L’Assemblée nationale du Sénégal a adopté le projet de révision de la Constitution. Le texte a recueilli 129 voix favorables lors d’une séance plénière.
Cette réforme est portée par le Pastef, le parti majoritaire à l’Assemblée nationale, dirigé par Ousmane Sonko. Le président de l’institution a défendu le texte en assurant qu’il était le fruit « d’un long processus de concertation ».
L’adoption de cette révision intervient dans un climat politique clivant. Elle survient alors que les relations se sont détériorées entre le Président de la République, Bassirou Diomaye Faye, et le président de l’Assemblée nationale, Ousmane Sonko. Pourtant issus du même parti, les deux hommes affichent désormais des positions divergentes.
Les principales mesures de la réforme
Le texte introduit plusieurs changements institutionnels majeurs. Encadrement de la notion de « haute trahison » du chef de l’État, désormais mieux définie ; limitation du pouvoir de dissolution de l’Assemblée nationale (le Président ne pourra plus y recourir qu’une seule fois par mandat) ; Déclaration obligatoire du patrimoine du président, à son entrée en fonction et à la fin de son mandat.
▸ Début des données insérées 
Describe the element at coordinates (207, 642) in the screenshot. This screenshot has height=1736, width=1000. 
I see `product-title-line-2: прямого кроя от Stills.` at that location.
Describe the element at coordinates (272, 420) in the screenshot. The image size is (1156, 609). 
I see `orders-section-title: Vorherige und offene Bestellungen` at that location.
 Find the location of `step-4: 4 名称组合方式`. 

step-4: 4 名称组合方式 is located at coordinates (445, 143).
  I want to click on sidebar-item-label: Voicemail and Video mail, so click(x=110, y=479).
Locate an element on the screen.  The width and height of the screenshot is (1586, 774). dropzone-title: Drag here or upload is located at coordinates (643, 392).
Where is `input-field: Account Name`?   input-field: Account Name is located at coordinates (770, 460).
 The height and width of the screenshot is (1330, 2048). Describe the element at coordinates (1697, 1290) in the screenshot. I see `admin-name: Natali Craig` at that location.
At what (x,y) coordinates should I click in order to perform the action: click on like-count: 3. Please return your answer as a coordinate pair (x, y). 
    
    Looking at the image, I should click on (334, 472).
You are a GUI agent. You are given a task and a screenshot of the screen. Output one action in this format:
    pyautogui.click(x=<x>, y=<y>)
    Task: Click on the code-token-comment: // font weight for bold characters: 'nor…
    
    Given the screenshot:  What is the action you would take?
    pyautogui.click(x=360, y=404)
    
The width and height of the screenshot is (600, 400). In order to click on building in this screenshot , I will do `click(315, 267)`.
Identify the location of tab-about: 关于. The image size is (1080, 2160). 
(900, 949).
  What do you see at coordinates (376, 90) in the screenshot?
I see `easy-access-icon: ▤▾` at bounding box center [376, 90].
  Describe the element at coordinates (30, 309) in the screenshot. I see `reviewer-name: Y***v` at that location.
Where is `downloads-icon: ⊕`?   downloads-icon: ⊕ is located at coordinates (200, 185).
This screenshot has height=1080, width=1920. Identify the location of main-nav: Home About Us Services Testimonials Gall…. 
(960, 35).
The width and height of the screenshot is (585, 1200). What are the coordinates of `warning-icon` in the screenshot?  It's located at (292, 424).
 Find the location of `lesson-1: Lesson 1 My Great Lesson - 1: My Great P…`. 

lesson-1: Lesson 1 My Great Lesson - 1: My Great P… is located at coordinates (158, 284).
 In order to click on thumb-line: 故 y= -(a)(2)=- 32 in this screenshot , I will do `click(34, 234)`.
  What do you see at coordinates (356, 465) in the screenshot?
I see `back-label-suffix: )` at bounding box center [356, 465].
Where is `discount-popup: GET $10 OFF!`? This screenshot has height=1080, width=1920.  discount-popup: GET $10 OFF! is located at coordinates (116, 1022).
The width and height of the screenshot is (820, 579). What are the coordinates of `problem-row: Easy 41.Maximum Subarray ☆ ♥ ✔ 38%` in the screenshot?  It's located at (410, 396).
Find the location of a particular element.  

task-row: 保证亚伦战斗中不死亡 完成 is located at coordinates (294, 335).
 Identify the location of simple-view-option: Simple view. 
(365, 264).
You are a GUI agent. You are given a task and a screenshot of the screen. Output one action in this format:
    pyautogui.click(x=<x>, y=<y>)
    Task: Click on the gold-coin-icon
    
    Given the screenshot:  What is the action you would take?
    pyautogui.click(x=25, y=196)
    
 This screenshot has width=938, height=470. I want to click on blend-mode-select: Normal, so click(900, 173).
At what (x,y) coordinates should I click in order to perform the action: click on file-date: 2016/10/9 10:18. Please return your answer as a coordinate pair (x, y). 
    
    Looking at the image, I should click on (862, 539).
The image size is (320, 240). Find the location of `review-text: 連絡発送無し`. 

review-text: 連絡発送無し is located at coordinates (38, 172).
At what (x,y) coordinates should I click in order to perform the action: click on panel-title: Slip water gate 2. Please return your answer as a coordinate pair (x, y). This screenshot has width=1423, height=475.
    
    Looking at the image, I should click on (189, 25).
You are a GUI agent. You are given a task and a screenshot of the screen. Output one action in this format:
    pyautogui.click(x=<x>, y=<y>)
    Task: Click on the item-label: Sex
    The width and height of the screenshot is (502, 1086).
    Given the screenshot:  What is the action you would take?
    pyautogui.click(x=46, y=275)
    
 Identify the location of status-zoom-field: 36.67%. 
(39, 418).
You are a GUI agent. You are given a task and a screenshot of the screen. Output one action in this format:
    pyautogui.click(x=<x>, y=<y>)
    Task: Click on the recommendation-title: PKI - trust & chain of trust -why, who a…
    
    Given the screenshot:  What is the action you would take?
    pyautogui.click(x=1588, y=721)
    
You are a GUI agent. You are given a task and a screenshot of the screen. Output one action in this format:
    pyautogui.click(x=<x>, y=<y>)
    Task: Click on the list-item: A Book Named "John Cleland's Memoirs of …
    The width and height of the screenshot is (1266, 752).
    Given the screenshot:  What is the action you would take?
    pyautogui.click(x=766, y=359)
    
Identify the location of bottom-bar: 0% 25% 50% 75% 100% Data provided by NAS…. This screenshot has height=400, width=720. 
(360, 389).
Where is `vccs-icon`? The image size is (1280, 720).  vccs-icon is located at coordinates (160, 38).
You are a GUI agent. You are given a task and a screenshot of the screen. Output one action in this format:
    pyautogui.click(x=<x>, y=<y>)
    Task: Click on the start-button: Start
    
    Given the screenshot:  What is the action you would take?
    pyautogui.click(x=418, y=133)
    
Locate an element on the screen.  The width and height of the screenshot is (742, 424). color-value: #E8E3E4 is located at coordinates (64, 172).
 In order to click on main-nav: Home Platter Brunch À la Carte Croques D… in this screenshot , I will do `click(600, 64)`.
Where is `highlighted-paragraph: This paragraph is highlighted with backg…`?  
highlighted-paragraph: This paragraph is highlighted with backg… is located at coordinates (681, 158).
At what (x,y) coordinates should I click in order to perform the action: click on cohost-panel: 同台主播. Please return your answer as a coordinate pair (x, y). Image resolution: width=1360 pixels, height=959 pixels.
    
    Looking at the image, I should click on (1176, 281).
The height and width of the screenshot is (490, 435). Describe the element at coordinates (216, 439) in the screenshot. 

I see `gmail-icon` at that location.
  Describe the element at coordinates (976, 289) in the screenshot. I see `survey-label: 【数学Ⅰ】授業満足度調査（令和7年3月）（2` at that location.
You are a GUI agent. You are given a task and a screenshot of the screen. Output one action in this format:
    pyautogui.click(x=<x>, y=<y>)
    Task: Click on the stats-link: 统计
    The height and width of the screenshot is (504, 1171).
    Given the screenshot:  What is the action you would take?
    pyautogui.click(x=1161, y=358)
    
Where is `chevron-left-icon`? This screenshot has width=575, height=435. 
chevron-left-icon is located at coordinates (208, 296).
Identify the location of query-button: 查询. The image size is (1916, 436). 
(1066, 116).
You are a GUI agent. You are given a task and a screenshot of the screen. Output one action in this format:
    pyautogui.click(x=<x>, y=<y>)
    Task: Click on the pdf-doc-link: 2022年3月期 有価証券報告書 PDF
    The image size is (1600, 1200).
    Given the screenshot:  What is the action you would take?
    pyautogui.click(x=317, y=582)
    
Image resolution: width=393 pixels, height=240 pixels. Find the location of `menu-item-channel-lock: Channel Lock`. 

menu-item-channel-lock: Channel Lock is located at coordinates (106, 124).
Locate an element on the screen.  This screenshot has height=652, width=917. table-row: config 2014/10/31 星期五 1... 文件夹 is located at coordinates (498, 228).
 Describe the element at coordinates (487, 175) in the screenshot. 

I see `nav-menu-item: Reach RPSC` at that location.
Les prérogatives du Premier ministre sont également renforcées. Désormais, la politique de la Nation sera définie conjointement entre le chef du gouvernement et le Président de la République.
Le texte prévoit par ailleurs la création d’une Cour constitutionnelle composée de neuf membres.
En revanche, deux aspects fondamentaux restent inchangés. Le mode d’élection du Président de la République et la limitation du nombre de mandats présidentiels.